Die Casting Though one might not think about gears as being flexible, gear couplings are extremely much considered to be a flexible coupling. A equipment coupling is certainly a mechanical device designed to transmit torque between two shafts that are not collinear. The coupling typically contains two flexible joints, one set to each shaft. These joints tend to be connected by a third shaft called the spindle.

Each joint generally includes a 1:1 gear ratio internal/external gear set. The tooth flanks and outer diameter of the external equipment are crowned to permit for angular displacement between the two gears. Mechanically, the gears are equivalent to rotating splines with altered profiles. They are known as gears due to the relatively huge size of the teeth. Equipment couplings are usually limited by angular misalignments of 4 to 5°.

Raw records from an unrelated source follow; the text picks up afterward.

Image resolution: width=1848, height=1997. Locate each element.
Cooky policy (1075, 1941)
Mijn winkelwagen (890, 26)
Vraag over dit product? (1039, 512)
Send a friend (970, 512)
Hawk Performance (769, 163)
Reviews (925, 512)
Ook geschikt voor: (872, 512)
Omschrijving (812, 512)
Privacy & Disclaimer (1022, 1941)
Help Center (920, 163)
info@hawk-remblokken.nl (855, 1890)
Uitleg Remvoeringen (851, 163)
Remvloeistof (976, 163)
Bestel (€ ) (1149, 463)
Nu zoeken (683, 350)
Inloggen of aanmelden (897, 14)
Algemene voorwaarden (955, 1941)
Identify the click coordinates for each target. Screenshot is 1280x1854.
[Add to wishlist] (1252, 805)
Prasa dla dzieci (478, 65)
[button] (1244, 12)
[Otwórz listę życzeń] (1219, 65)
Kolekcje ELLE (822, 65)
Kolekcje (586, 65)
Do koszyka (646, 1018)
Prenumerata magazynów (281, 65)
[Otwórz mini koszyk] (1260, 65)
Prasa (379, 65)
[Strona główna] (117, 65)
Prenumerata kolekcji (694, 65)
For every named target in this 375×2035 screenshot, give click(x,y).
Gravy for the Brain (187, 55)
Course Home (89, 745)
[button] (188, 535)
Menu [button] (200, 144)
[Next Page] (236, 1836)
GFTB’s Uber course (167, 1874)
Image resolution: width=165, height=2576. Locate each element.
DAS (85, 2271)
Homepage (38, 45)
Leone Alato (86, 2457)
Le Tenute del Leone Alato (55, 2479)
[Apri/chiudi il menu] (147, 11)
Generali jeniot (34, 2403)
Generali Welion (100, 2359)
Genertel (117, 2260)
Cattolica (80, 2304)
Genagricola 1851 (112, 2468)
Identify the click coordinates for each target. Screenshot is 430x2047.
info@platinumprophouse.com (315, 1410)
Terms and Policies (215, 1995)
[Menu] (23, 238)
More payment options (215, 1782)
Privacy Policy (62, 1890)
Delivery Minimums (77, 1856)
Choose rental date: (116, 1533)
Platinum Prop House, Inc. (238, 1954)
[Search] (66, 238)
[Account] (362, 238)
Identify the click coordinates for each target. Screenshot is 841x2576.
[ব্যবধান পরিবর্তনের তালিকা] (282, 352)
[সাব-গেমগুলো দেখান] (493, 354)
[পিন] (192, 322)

Equipment couplings ordinarily come in two variations, flanged sleeve and continuous sleeve. Flanged gear couplings contain short sleeves encircled by a perpendicular flange. One sleeve can be positioned on each shaft therefore the two flanges line up in person. A number of screws or bolts in the flanges keep them jointly. Continuous sleeve equipment couplings feature shaft ends coupled jointly and abutted against each other, which are then enveloped by a sleeve. Generally, these sleeves are made from metal, but they can also be made of Nylon.

Single joint equipment couplings are accustomed to connect two nominally coaxial shafts. In this application these devices is named a gear-type flexible, or flexible coupling. The single joint permits small misalignments such as for example installation errors and adjustments in shaft alignment because of operating circumstances. These kinds of equipment couplings are usually limited to angular misalignments of 1/4 to 1/2°.